What to work on: Repeat the records below exactly, line for line.

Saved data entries
↓
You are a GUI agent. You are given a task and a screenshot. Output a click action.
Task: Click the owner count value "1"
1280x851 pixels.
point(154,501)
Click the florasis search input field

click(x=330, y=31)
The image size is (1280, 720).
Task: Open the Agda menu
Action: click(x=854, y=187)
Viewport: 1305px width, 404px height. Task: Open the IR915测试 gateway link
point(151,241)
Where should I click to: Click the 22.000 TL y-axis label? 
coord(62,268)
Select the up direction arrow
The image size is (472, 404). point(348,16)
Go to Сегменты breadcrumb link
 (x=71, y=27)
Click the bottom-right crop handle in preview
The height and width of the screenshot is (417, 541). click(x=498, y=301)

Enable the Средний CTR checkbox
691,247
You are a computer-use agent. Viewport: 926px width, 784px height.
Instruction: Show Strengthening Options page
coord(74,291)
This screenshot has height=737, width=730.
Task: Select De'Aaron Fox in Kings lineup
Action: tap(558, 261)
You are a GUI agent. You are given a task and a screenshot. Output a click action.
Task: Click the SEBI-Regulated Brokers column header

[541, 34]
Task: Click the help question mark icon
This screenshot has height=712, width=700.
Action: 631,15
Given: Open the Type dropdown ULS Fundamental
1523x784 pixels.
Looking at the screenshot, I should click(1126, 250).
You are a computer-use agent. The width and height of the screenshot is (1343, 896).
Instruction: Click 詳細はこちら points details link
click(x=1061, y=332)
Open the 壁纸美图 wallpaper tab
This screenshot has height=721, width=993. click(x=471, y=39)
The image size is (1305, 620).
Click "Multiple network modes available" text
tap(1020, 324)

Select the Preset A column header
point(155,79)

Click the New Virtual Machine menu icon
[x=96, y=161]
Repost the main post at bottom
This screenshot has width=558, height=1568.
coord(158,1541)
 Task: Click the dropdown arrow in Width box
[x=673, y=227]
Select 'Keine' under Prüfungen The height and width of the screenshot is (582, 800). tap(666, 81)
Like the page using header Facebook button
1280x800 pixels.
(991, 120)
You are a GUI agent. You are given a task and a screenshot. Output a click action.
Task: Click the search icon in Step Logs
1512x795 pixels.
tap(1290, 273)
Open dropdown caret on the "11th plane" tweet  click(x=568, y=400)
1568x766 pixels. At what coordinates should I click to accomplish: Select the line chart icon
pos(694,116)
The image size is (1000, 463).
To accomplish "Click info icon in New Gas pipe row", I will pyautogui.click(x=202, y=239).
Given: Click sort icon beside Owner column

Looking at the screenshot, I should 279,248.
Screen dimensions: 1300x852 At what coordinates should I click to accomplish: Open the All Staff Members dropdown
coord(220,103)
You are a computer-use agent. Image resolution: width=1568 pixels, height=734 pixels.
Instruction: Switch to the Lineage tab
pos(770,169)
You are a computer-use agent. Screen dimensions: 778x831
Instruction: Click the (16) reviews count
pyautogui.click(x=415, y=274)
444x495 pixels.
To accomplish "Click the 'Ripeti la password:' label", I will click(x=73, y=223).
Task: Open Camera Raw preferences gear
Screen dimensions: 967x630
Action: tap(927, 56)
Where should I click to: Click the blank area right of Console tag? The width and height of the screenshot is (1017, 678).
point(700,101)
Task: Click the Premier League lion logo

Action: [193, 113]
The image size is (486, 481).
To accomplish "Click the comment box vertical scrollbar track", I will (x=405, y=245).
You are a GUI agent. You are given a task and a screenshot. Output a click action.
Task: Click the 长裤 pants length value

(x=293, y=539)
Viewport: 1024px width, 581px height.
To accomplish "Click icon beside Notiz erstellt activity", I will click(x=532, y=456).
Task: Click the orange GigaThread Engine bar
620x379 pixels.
↑
Solution to the problem:
You are a GUI agent. You are given a task and a screenshot. Output a click action.
Task: Click the owner count value "1"
1280x851 pixels.
point(154,501)
Click the florasis search input field

click(x=330, y=31)
The image size is (1280, 720).
Task: Open the Agda menu
Action: click(x=854, y=187)
Viewport: 1305px width, 404px height. Task: Open the IR915测试 gateway link
point(151,241)
Where should I click to: Click the 22.000 TL y-axis label? 
coord(62,268)
Select the up direction arrow
The image size is (472, 404). point(348,16)
Go to Сегменты breadcrumb link
 (x=71, y=27)
Click the bottom-right crop handle in preview
The height and width of the screenshot is (417, 541). click(x=498, y=301)

Enable the Средний CTR checkbox
691,247
You are a computer-use agent. Viewport: 926px width, 784px height.
Instruction: Show Strengthening Options page
coord(74,291)
This screenshot has height=737, width=730.
Task: Select De'Aaron Fox in Kings lineup
Action: tap(558, 261)
You are a GUI agent. You are given a task and a screenshot. Output a click action.
Task: Click the SEBI-Regulated Brokers column header

[541, 34]
Task: Click the help question mark icon
This screenshot has height=712, width=700.
Action: 631,15
Given: Open the Type dropdown ULS Fundamental
1523x784 pixels.
Looking at the screenshot, I should click(1126, 250).
You are a computer-use agent. The width and height of the screenshot is (1343, 896).
Instruction: Click 詳細はこちら points details link
click(x=1061, y=332)
Open the 壁纸美图 wallpaper tab
This screenshot has height=721, width=993. click(x=471, y=39)
The image size is (1305, 620).
Click "Multiple network modes available" text
tap(1020, 324)

Select the Preset A column header
point(155,79)

Click the New Virtual Machine menu icon
[x=96, y=161]
Repost the main post at bottom
This screenshot has width=558, height=1568.
coord(158,1541)
 Task: Click the dropdown arrow in Width box
[x=673, y=227]
Select 'Keine' under Prüfungen The height and width of the screenshot is (582, 800). tap(666, 81)
Like the page using header Facebook button
1280x800 pixels.
(991, 120)
You are a GUI agent. You are given a task and a screenshot. Output a click action.
Task: Click the search icon in Step Logs
1512x795 pixels.
tap(1290, 273)
Open dropdown caret on the "11th plane" tweet  click(x=568, y=400)
1568x766 pixels. At what coordinates should I click to accomplish: Select the line chart icon
pos(694,116)
The image size is (1000, 463).
To accomplish "Click info icon in New Gas pipe row", I will pyautogui.click(x=202, y=239).
Given: Click sort icon beside Owner column

Looking at the screenshot, I should 279,248.
Screen dimensions: 1300x852 At what coordinates should I click to accomplish: Open the All Staff Members dropdown
coord(220,103)
You are a computer-use agent. Image resolution: width=1568 pixels, height=734 pixels.
Instruction: Switch to the Lineage tab
pos(770,169)
You are a computer-use agent. Screen dimensions: 778x831
Instruction: Click the (16) reviews count
pyautogui.click(x=415, y=274)
444x495 pixels.
To accomplish "Click the 'Ripeti la password:' label", I will click(x=73, y=223).
Task: Open Camera Raw preferences gear
Screen dimensions: 967x630
Action: tap(927, 56)
Where should I click to: Click the blank area right of Console tag? The width and height of the screenshot is (1017, 678).
point(700,101)
Task: Click the Premier League lion logo

Action: [193, 113]
The image size is (486, 481).
To accomplish "Click the comment box vertical scrollbar track", I will (x=405, y=245).
You are a GUI agent. You are given a task and a screenshot. Output a click action.
Task: Click the 长裤 pants length value

(x=293, y=539)
Viewport: 1024px width, 581px height.
To accomplish "Click icon beside Notiz erstellt activity", I will click(x=532, y=456).
Task: Click the orange GigaThread Engine bar
620x379 pixels.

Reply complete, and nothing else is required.